* **WHAT IS BEING ASKED**: Please restate the data below word for word, omitting all images.

Collected data
++++++++

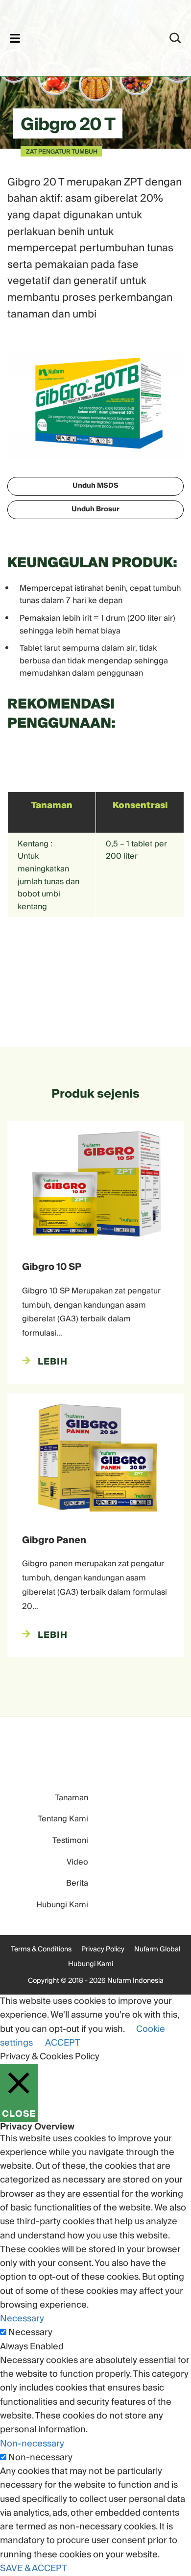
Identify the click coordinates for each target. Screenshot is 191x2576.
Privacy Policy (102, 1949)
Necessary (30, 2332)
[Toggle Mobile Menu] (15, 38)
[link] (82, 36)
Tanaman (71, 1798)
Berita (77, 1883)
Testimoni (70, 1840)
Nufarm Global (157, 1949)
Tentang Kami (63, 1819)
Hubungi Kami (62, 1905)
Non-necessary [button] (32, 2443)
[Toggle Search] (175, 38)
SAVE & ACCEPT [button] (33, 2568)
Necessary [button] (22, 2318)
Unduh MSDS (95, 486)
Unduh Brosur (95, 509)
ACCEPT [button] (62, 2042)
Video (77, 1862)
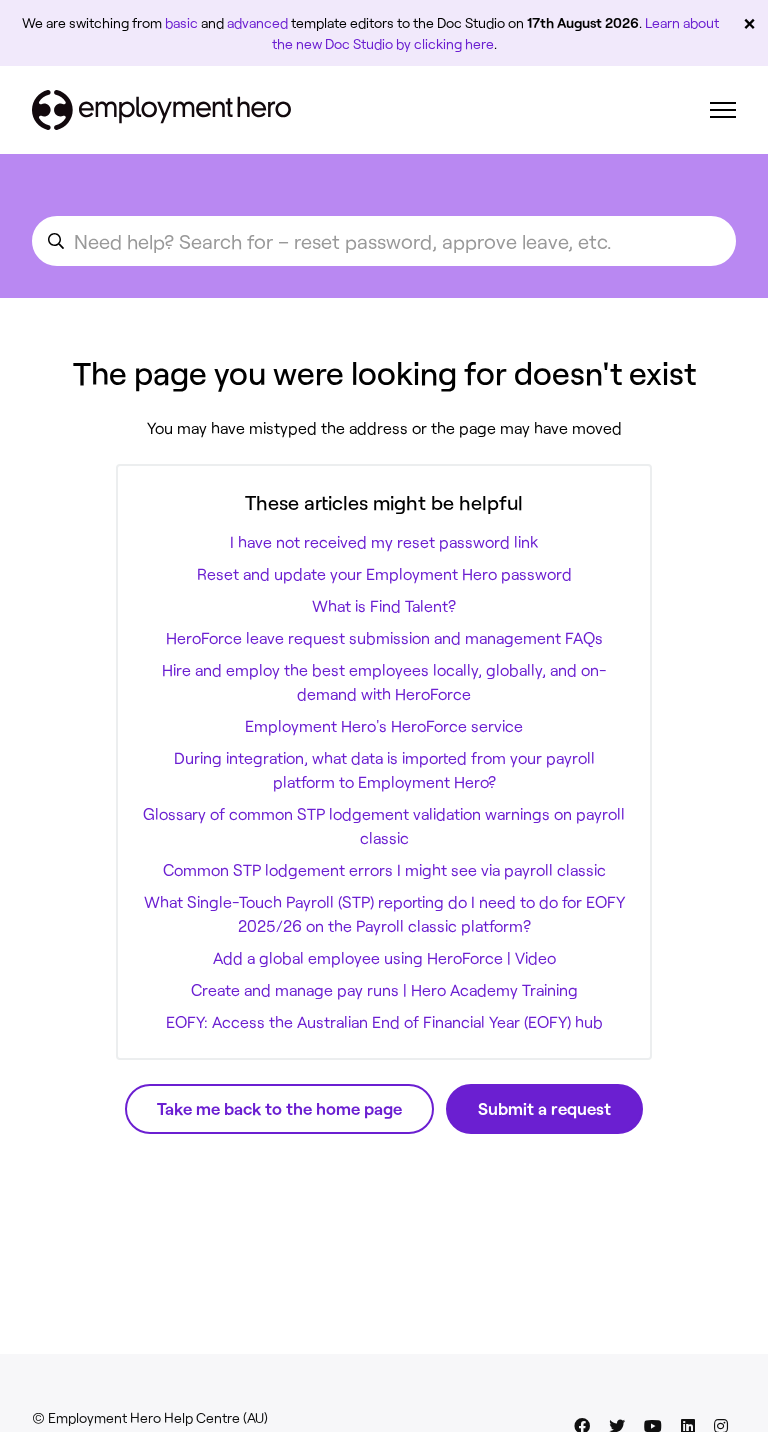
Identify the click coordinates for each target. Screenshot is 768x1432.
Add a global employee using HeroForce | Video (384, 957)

++++++++

* **EXERCISE ANSWER**:
Identify the click coordinates for each target. Screenshot is 191x2576.
Privacy Policy (102, 1949)
Necessary (30, 2332)
[Toggle Mobile Menu] (15, 38)
[link] (82, 36)
Tanaman (71, 1798)
Berita (77, 1883)
Testimoni (70, 1840)
Nufarm Global (157, 1949)
Tentang Kami (63, 1819)
Hubungi Kami (62, 1905)
Non-necessary [button] (32, 2443)
[Toggle Search] (175, 38)
SAVE & ACCEPT [button] (33, 2568)
Necessary [button] (22, 2318)
Unduh MSDS (95, 486)
Unduh Brosur (95, 509)
ACCEPT [button] (62, 2042)
Video (77, 1862)
Identify the click coordinates for each target. Screenshot is 768x1432.
Add a global employee using HeroForce | Video (384, 957)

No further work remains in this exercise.